What I wanted to know is exactly what is going on when that happens. Are you killing your nerves? Your bones get harder? I would imagine it isn't really good for you, it seems like you would be damaging your muscles and stuff.

Thx.


----------



## P-funk (Dec 29, 2006)

it is supposed to help strengthen your bones.

Milo strength Journal staff writer Steve Justa has written artciles about this.  He calls it G-Force training.

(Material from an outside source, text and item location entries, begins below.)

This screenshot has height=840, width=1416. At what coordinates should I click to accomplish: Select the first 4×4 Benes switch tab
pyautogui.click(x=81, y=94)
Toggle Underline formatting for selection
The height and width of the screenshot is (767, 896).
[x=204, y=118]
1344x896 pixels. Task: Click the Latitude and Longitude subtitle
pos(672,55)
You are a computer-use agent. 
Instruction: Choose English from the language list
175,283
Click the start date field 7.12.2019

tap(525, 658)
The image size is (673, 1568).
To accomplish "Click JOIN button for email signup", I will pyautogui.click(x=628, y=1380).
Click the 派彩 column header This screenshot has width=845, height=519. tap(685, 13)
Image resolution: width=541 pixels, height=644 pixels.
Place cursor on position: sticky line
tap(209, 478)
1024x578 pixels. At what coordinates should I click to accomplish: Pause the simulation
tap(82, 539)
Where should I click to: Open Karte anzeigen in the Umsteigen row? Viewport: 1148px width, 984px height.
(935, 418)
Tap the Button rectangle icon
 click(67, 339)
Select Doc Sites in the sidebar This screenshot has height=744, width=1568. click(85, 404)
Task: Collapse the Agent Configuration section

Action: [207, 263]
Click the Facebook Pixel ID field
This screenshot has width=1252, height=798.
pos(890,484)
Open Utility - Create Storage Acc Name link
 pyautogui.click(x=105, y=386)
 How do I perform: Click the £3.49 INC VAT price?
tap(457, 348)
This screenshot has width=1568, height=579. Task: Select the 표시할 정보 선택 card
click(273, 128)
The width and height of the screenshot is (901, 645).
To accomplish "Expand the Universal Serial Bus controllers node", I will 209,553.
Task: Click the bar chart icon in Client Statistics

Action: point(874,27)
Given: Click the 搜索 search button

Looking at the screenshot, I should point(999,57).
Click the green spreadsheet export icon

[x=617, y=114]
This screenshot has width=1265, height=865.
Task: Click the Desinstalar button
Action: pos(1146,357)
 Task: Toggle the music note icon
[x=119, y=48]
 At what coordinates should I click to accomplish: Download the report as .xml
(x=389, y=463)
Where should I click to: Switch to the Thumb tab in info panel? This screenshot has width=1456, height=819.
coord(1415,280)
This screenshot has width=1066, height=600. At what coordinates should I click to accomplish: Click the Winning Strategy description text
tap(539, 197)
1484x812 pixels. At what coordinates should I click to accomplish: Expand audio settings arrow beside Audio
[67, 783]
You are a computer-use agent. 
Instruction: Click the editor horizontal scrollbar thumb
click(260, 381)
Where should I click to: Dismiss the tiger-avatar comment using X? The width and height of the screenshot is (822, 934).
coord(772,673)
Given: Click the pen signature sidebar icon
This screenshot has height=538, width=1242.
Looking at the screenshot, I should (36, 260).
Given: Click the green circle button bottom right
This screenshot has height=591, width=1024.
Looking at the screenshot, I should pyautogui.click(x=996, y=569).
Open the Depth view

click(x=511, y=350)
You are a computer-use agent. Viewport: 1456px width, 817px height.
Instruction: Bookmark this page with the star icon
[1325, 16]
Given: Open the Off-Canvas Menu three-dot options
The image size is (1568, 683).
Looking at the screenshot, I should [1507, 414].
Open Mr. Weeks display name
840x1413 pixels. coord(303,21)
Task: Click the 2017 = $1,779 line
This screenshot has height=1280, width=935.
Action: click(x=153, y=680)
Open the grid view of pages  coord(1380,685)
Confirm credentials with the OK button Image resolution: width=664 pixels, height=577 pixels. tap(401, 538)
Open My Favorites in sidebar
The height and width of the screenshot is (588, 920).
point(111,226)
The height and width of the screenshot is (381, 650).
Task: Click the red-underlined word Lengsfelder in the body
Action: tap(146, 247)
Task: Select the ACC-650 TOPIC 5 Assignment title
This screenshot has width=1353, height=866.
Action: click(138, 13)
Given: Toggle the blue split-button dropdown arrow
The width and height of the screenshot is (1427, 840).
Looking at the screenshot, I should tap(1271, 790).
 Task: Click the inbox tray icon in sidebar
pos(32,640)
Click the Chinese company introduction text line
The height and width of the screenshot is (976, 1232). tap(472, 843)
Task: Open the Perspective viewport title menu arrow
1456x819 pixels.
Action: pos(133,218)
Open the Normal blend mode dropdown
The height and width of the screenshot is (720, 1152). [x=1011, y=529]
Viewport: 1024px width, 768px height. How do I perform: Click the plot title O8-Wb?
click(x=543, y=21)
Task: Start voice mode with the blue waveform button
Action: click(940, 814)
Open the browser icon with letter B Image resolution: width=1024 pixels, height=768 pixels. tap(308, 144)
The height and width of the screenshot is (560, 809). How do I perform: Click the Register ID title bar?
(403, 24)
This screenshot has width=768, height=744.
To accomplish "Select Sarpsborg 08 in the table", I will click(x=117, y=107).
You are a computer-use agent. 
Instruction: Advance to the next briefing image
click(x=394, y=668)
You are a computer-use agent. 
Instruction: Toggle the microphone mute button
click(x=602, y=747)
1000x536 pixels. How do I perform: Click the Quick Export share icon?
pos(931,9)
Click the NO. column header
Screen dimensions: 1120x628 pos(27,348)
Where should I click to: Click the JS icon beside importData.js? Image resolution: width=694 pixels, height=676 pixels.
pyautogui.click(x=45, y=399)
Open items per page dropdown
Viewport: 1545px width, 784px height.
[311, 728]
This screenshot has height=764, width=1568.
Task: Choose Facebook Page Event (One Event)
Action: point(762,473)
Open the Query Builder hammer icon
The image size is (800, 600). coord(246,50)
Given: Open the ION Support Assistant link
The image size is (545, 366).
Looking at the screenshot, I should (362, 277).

I think he may even have a book on the topic?


----------



## wilwn (Dec 29, 2006)

http://youtube.com/watch?v=os7pAzP5ULY


----------



## P-funk (Dec 29, 2006)

damn, that is a great video!


----------



## DOMS (Dec 29, 2006)

No shit. That's incredible.


----------



## tucker01 (Dec 29, 2006)

God Damn that was wicked.


----------



## P-funk (Dec 29, 2006)

it would be cool to see them strike a human being like that.


----------



## tucker01 (Dec 29, 2006)

P-funk said:


> it would be cool to see them strike a human being like that.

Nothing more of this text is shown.